Lane Closes $10M Series A Funding for Tenant Management Software
By Chava Gourarie June 11, 2020 3:21 pm
reprintsTenant management startup Lane closed a $10 million Series A funding led by Round13 Capital, the startup announced.
Lane’s software offers landlords an integrated platform for managing all aspects of the tenant experience, including access, guest registration, parking, scheduling, and communications.
Other investors in the round include previous investors Alate Partners and Panache Ventures. The Toronto-based Lane will use funds to expand beyond its current markets, Canada and the United States, and double its 40-person team by the end of 2020, according to a statement from Lane.
“The modern office building is its own ecosystem,” Lane founder Clint Robinson told Commercial Observer. “You have retail, access control, display screens for office directories, register desks, a wellness and yoga program, parking programs.”
But back in 2014, when Robinson walked into a Brookfield (BN) Properties office building, he noticed that there was no technology to run it all. “They’re a leader in the industry, and they didn’t have any tech,” Robinson said. “I was blown away by the opportunity.”
Brookfield became Lane’s first client, and has implemented Lane in all of its buildings across the United States and Canada.
Lane has a suite of its own applications for regular functions like parking and access control, and also allows third party apps to plug into it. It operates on a subscription model, and is currently focused on building its client base.
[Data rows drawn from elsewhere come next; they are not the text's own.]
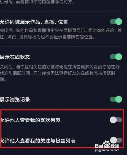Click the 'Bai' watermark logo text
Screen dimensions: 127x155
(x=99, y=146)
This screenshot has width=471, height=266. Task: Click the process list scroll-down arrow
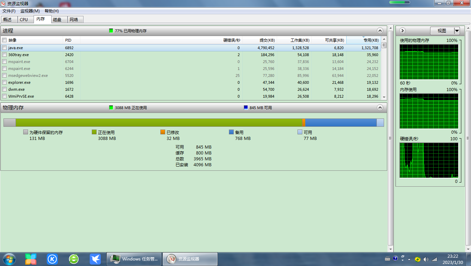coord(384,97)

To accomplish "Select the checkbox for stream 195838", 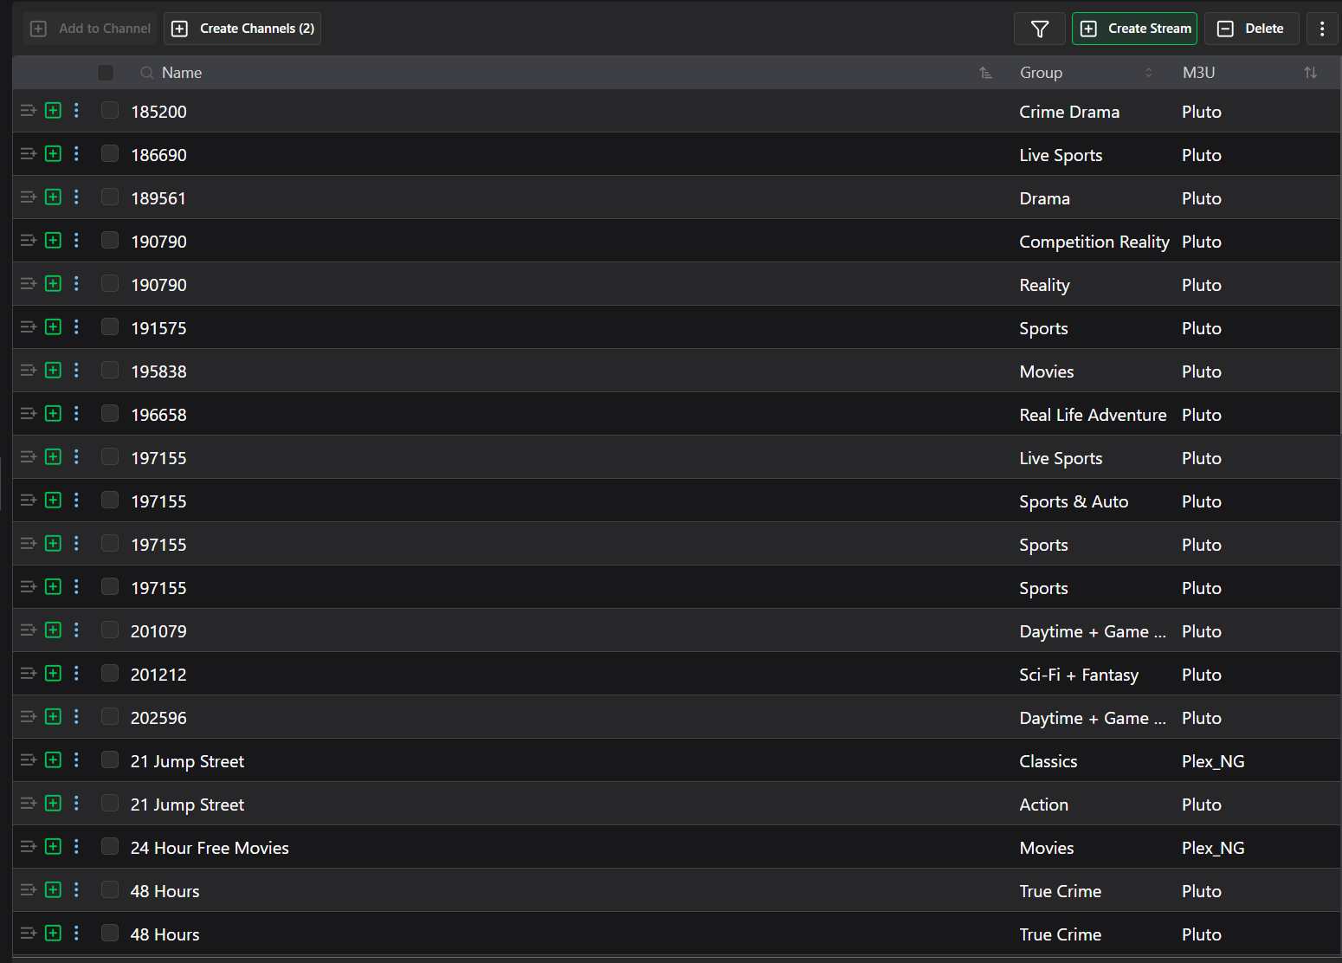I will coord(110,371).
Lane began its funding search in January, and the deal wrapped up in March, even as the country shut down to halt the spread of the coronavirus pandemic. “We were closing the deal during the pandemic, there were a number of opportunities to not go ahead,” said Round13 founder Bruce Croxon.
However, Croxon said he believes first of all that we will return to the office, and second, that landlords will need Lane more than ever, in order to communicate and manage all the anticipated changes. Lane can help landlords stagger tenant arrivals, offer food delivery for workers who won’t be able to dine out, rolling out contactless access, and communicate all the changes to tenants.
In addition, with tenants potentially moving to a hub-and-spoke model, there will be more need for fluid and flexible access options. “We think anyway that as people come and go more often and have less permanent workspaces, there will be more need for a platform like Lane,” said Croxon. “That’s what we’re banking on anyway.”